I am working with the R programming language. I have a list ("my_list") that looks something like this - each element in the list (e.g. [[i]]) has a different number of subelements (e.g. [[i]][j]) :
> my_list
my_list
[[1]]
[1] "subelement1" "subelement2" "subelement3"
[[2]]
[1] "subelement1" "subelement2" "subelement3" "subelement4" "subelement5"
[[3]]
[1] "subelement1" "subelement2" "subelement3" "subelement4" "subelement5"
[[4]]
[1] "subelement1" "subelement2" "subelement3" "subelement4" "subelement5"
> summary(my_list)
Length Class Mode
[1,] 3 -none- character
[2,] 5 -none- character
[3,] 5 -none- character
[4,] 5 -none- character
[5,] 5 -none- character
[6,] 5 -none- character
[7,] 5 -none- character
[8,] 5 -none- character
[9,] 5 -none- character
[10,] 5 -none- character
[11,] 5 -none- character
[12,] 6 -none- character
For each element in this list, I want to extract each of these subelement and make them into a dataframe all together (each row in this dataframe will not necessarily have the same number of columns). Since I don't the maximum number of subelements, I tried to find out the maximum number of subelements - but some parsing is still involved (many entries in the "Length" column are not numbers for some reason?):
summary = summary(my_list)
> summary
Var1 Var2 Freq
1 A Length 3
2 B Length 5
3 C Length 5
4 D Length 5
5 E Length 5
6 F Length 5
7 G Length 5
8 H Length 5
####
96 R3 Length 5
97 S3 Length 5
98 T3 Length 5
99 U3 Length 5
100 V3 Length 5
####
101 A Class -none-
102 B Class -none-
103 C Class -none-
104 D Class -none-
######
296 R3 Mode character
297 S3 Mode character
298 T3 Mode character
299 U3 Mode character
300 V3 Mode character
Next:
summary = data.frame(summary)
freq = as.numeric(gsub("([0-9] ).*$", "\\1", summary$Freq))
freq = freq[!is.na(freq)]
> max(freq)
[1] 6
With this very "roundabout way" - I now know there at most 6 subelements, and I can create 6 corresponding columns:
col1 = sapply(my_list,function(x) x[1])
col2 = sapply(my_list,function(x) x[2])
col3 = sapply(my_list,function(x) x[3])
col4 = sapply(my_list,function(x) x[4])
col5 = sapply(my_list,function(x) x[5])
col6 = sapply(my_list,function(x) x[6])
#final answer : desired output
final_data = data.frame(col1, col2, col3, col4, col5, col6)
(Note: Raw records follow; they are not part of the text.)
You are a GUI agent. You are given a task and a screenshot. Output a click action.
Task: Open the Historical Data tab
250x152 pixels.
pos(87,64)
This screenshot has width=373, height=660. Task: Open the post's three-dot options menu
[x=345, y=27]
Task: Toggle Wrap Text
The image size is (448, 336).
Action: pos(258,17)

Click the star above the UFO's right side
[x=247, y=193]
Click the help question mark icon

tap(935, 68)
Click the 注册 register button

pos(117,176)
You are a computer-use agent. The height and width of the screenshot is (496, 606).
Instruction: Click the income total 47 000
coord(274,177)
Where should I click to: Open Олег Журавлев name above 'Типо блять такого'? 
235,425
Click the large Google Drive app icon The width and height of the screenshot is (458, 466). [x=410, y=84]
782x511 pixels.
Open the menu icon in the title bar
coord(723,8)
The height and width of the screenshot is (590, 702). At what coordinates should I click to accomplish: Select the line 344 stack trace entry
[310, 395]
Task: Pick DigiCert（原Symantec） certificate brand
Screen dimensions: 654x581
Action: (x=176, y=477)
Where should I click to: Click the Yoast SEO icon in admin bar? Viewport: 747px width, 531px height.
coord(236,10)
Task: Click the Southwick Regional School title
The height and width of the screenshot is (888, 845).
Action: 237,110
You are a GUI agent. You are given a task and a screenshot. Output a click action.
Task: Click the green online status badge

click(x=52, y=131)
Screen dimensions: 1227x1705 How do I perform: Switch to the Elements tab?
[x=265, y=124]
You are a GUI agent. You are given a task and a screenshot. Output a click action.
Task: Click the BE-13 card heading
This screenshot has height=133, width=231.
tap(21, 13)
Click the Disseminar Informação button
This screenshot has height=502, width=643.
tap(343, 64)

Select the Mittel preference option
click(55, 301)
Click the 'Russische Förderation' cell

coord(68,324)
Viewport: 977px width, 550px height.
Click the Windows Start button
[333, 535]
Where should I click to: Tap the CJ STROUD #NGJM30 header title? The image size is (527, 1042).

My Question: Would there have been an easier way to find out the maximum number of subelements in this list and then create a data frame with the correct number of columns? I.e. Is there an "automatic" way to create a data frame with the same number of columns as subelements in the list and name these columns accordingly (e.g. col1, col2, col3, etc.)?
Thanks!
CodePudding user response:
Your solution is functional, so obviously take this with a grain of salt, but it's possible to find the maximum length of a sublist with one loop.
max_length <- 0
lapply(my_list, \(x){if (length(x) > max_length){max_length = length(x)} }
> max_length
[1] 6
To make a dataframe with the corresponding columns a similar approach can be used:
#create an empty dataframe to add rows to
df <- data.frame(matrix(ncol = max_length, nrow = 0))
colnames(df) <- sprintf("raster[%d]",seq(1:max_length))
#add rows
lapply(listanswer, \(x){df[nrow(df) 1,] <- x})
See this post regarding sprintf
. Since you need to know the maximum row length going in, two loops are necessary, one to find the max length, and one to fill the data frame.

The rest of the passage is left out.